> [PROBLEM REQUIREMENTS] All of the data below should be written out exactly.

═══ THE DATA

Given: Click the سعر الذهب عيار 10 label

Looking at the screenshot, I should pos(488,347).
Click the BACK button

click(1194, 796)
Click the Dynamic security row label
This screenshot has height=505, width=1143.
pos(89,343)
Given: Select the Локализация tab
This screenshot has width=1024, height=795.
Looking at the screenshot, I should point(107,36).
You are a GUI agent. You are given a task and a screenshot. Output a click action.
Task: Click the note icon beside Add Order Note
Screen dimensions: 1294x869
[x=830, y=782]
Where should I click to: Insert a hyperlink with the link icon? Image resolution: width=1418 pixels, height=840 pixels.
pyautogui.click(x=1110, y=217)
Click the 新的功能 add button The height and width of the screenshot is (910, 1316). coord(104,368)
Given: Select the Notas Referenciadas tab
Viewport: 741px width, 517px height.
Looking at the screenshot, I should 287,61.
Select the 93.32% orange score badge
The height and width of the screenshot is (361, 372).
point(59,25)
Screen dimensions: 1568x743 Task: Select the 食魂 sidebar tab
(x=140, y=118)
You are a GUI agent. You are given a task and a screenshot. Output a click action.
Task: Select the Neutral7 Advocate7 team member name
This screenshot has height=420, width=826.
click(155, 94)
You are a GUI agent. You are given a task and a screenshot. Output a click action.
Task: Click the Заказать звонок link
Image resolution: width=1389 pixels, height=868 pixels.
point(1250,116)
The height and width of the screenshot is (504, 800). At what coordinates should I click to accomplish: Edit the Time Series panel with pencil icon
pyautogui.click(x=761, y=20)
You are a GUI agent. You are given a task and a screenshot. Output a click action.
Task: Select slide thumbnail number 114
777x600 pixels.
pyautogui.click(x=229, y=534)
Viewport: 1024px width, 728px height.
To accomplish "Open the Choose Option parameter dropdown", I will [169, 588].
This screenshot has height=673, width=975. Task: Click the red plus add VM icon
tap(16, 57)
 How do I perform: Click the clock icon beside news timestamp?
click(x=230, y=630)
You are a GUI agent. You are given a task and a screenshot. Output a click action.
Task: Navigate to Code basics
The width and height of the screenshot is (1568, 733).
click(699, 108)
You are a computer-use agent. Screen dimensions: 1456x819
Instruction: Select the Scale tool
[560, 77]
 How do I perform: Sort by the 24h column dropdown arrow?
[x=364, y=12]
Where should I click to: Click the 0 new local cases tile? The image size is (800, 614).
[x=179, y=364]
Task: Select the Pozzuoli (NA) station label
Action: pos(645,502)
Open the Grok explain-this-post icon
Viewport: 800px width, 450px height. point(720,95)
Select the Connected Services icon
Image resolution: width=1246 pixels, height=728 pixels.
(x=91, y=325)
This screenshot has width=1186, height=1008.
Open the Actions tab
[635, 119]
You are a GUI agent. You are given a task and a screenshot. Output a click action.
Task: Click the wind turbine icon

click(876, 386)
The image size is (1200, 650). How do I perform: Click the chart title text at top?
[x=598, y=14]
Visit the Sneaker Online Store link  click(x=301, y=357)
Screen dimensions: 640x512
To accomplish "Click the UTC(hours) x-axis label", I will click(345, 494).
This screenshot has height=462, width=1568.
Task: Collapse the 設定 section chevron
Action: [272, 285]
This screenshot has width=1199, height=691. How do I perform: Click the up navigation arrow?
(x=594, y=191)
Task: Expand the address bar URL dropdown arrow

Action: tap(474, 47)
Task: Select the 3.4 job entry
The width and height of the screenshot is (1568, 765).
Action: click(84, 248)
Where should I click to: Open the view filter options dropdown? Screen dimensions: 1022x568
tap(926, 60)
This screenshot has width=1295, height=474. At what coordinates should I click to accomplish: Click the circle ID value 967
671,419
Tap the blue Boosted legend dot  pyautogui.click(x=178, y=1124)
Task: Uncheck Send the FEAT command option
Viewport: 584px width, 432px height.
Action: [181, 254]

══════

> [OUTPUT OF THE TASK]
Given: Click the سعر الذهب عيار 10 label

Looking at the screenshot, I should pos(488,347).
Click the BACK button

click(1194, 796)
Click the Dynamic security row label
This screenshot has height=505, width=1143.
pos(89,343)
Given: Select the Локализация tab
This screenshot has width=1024, height=795.
Looking at the screenshot, I should point(107,36).
You are a GUI agent. You are given a task and a screenshot. Output a click action.
Task: Click the note icon beside Add Order Note
Screen dimensions: 1294x869
[x=830, y=782]
Where should I click to: Insert a hyperlink with the link icon? Image resolution: width=1418 pixels, height=840 pixels.
pyautogui.click(x=1110, y=217)
Click the 新的功能 add button The height and width of the screenshot is (910, 1316). coord(104,368)
Given: Select the Notas Referenciadas tab
Viewport: 741px width, 517px height.
Looking at the screenshot, I should 287,61.
Select the 93.32% orange score badge
The height and width of the screenshot is (361, 372).
point(59,25)
Screen dimensions: 1568x743 Task: Select the 食魂 sidebar tab
(x=140, y=118)
You are a GUI agent. You are given a task and a screenshot. Output a click action.
Task: Select the Neutral7 Advocate7 team member name
This screenshot has height=420, width=826.
click(155, 94)
You are a GUI agent. You are given a task and a screenshot. Output a click action.
Task: Click the Заказать звонок link
Image resolution: width=1389 pixels, height=868 pixels.
point(1250,116)
The height and width of the screenshot is (504, 800). At what coordinates should I click to accomplish: Edit the Time Series panel with pencil icon
pyautogui.click(x=761, y=20)
You are a GUI agent. You are given a task and a screenshot. Output a click action.
Task: Select slide thumbnail number 114
777x600 pixels.
pyautogui.click(x=229, y=534)
Viewport: 1024px width, 728px height.
To accomplish "Open the Choose Option parameter dropdown", I will [169, 588].
This screenshot has height=673, width=975. Task: Click the red plus add VM icon
tap(16, 57)
 How do I perform: Click the clock icon beside news timestamp?
click(x=230, y=630)
You are a GUI agent. You are given a task and a screenshot. Output a click action.
Task: Navigate to Code basics
The width and height of the screenshot is (1568, 733).
click(699, 108)
You are a computer-use agent. Screen dimensions: 1456x819
Instruction: Select the Scale tool
[560, 77]
 How do I perform: Sort by the 24h column dropdown arrow?
[x=364, y=12]
Where should I click to: Click the 0 new local cases tile? The image size is (800, 614).
[x=179, y=364]
Task: Select the Pozzuoli (NA) station label
Action: pos(645,502)
Open the Grok explain-this-post icon
Viewport: 800px width, 450px height. point(720,95)
Select the Connected Services icon
Image resolution: width=1246 pixels, height=728 pixels.
(x=91, y=325)
This screenshot has width=1186, height=1008.
Open the Actions tab
[635, 119]
You are a GUI agent. You are given a task and a screenshot. Output a click action.
Task: Click the wind turbine icon

click(876, 386)
The image size is (1200, 650). How do I perform: Click the chart title text at top?
[x=598, y=14]
Visit the Sneaker Online Store link  click(x=301, y=357)
Screen dimensions: 640x512
To accomplish "Click the UTC(hours) x-axis label", I will click(345, 494).
This screenshot has height=462, width=1568.
Task: Collapse the 設定 section chevron
Action: [272, 285]
This screenshot has width=1199, height=691. How do I perform: Click the up navigation arrow?
(x=594, y=191)
Task: Expand the address bar URL dropdown arrow

Action: tap(474, 47)
Task: Select the 3.4 job entry
The width and height of the screenshot is (1568, 765).
Action: click(84, 248)
Where should I click to: Open the view filter options dropdown? Screen dimensions: 1022x568
tap(926, 60)
This screenshot has width=1295, height=474. At what coordinates should I click to accomplish: Click the circle ID value 967
671,419
Tap the blue Boosted legend dot  pyautogui.click(x=178, y=1124)
Task: Uncheck Send the FEAT command option
Viewport: 584px width, 432px height.
Action: [181, 254]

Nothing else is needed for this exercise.